» PROBLEM STATEMENT:
Exactly the lines from the line that has "Task: Click the Watch Trailer button" through the final line below are to be retyped, and the pictures are not.

» SOURCE DATA:
↓↓↓
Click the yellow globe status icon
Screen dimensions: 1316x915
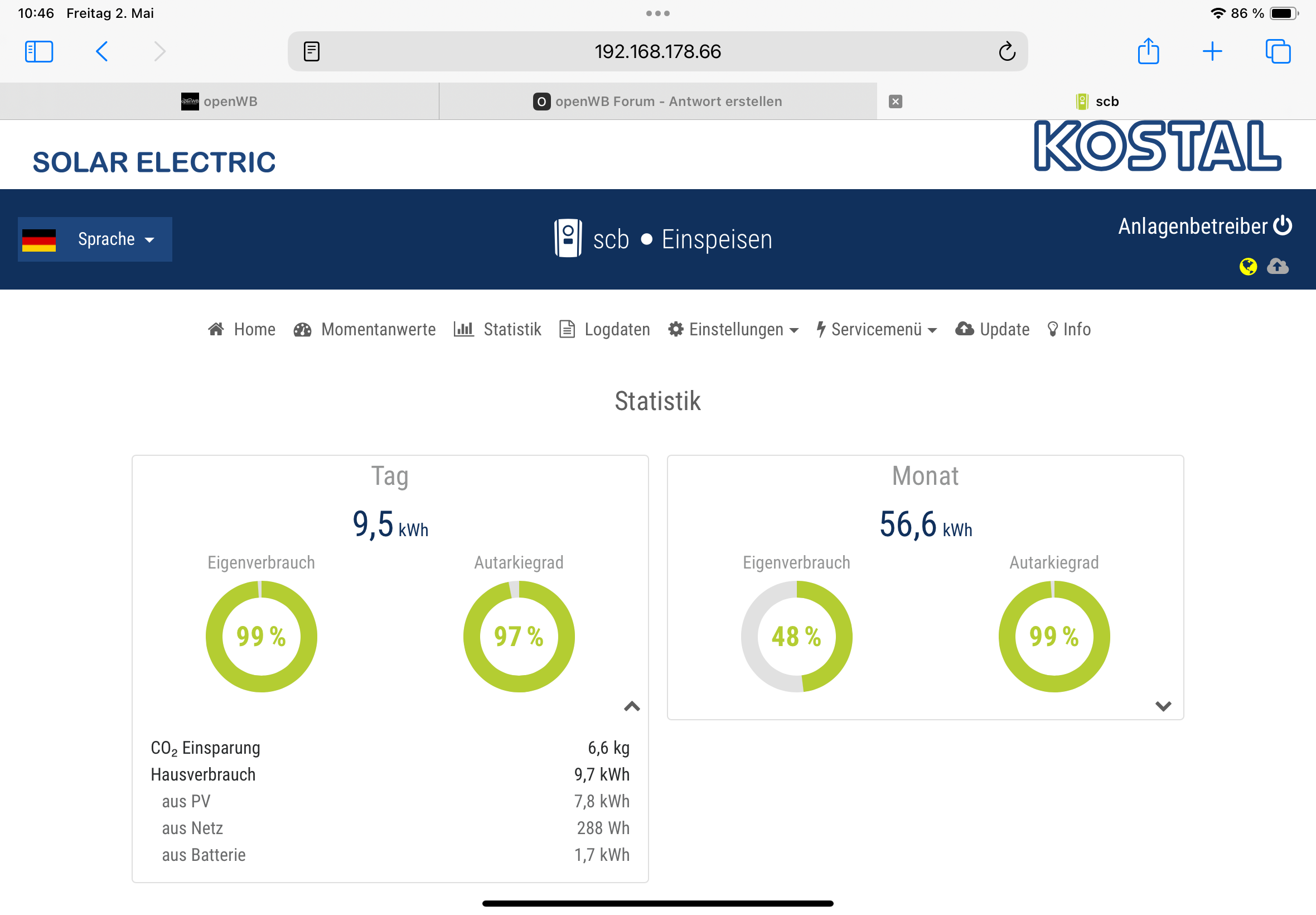click(x=1248, y=267)
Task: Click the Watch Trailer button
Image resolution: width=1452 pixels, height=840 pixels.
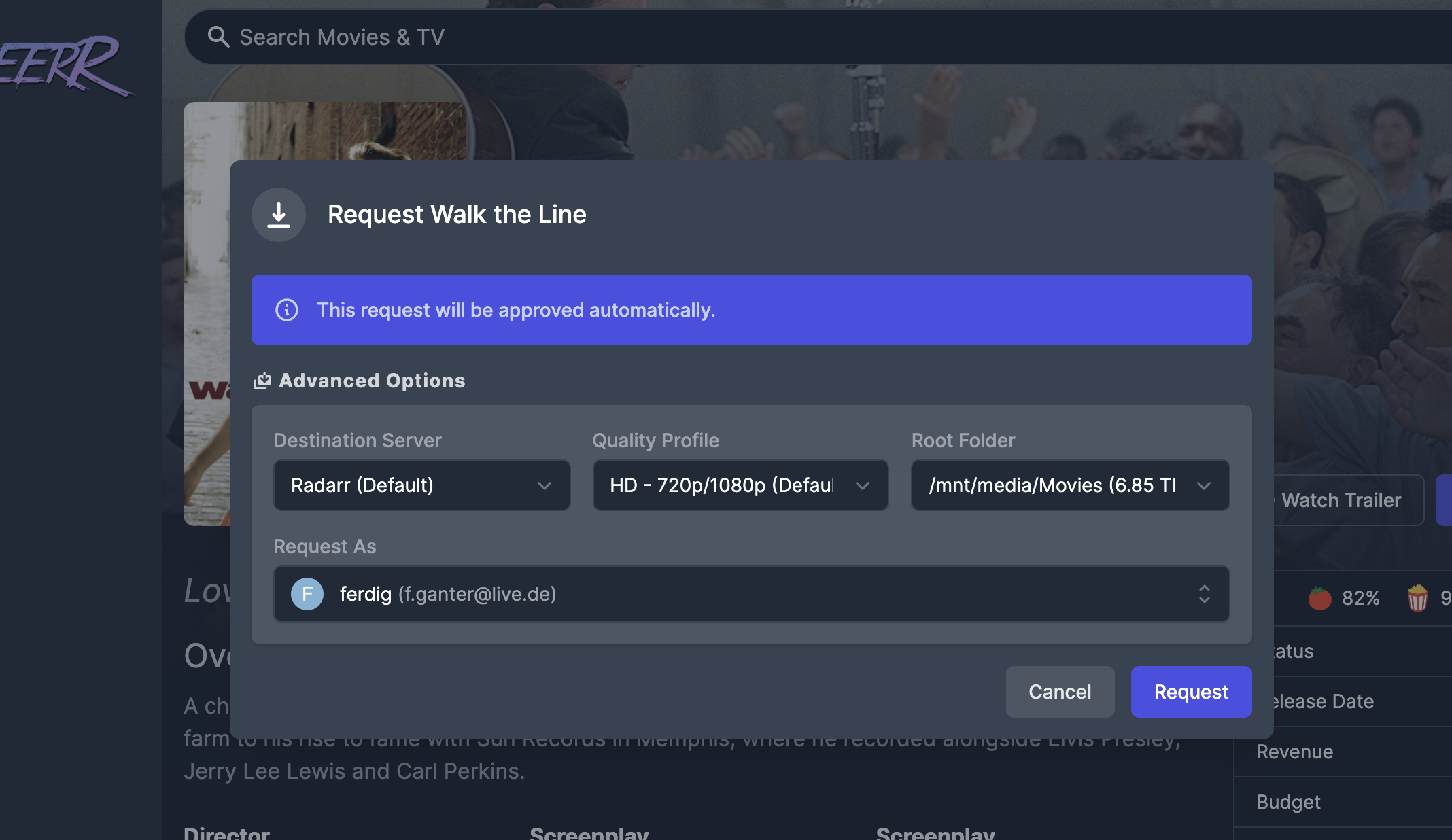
↑↑↑
» EXERCISE OUTPUT:
Task: Click the Watch Trailer button
Image resolution: width=1452 pixels, height=840 pixels.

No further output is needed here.